Dive Brief:
- An FDA advisory committee on Tuesday recommended against granting accelerated approval to Clovis Oncology's lung cancer drug. In a 12-1 vote, the panel advised the FDA wait until an ongoing late stage trial wraps up before making a final decision, Reuters reports.
- Last week, FDA staff had questioned the reliance on unconfirmed responses in rociletinib's efficacy data and highlighted several safety concerns.
- Clovis expressed its disappointment in the decision and said it would work with the agency on a way forward. If the FDA follows the advice of the panel, rociletinib won't get another crack at approval until 2019. Patient enrollment in the phase 3 study isn't expected to be completed until late 2018, according to Clovis.
Dive Insight:
Clovis has been developing rociletinib for second-line treatment of non-small cell lung cancer (NSCLC), but only in the roughly 15% of patients whose cancer is characterized with mutated epidermal growth factor receptors.

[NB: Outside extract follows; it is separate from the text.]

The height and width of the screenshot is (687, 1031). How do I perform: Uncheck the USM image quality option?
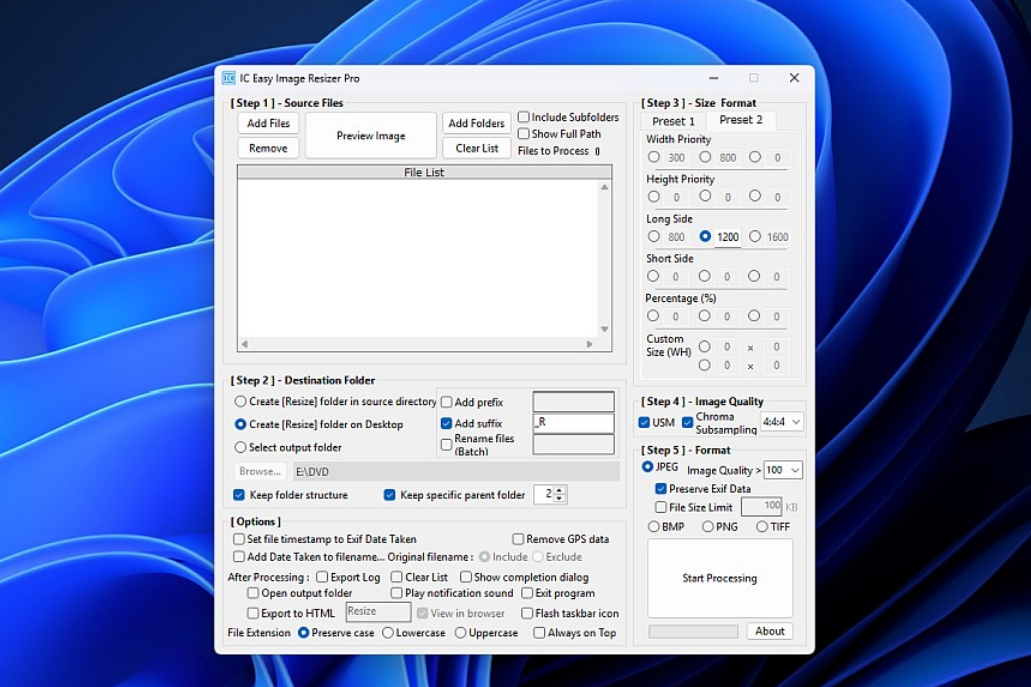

The company was aiming to win accelerated approval from the FDA, which would have allowed conditional marketing of rociletinib while Clovis continues its Phase 3 trial. However, after a negative staff review last week and Tuesday's overwhelming vote against approving the drug on the basis of current clinical evidence, that looks unlikely to happen.
Staff reviewers last week had also indicated the drug should be required to carry a "black box" warning if approved, due to safety concerns.
Although the FDA doesn't always follow the recommendations of advisory committees, it usually does. The regulator is set to make a final decision before June 28.
Adding to challenging outlook for the drug, AstraZeneca already has a drug on the market with higher clinical effectiveness. The drug, Tagrisso, won approval from the FDA in November 2015 and would be a direct competitor to rociletinib.
Shares of Clovis fell sharply on the news, but recovered to close down roughly 5% on the day.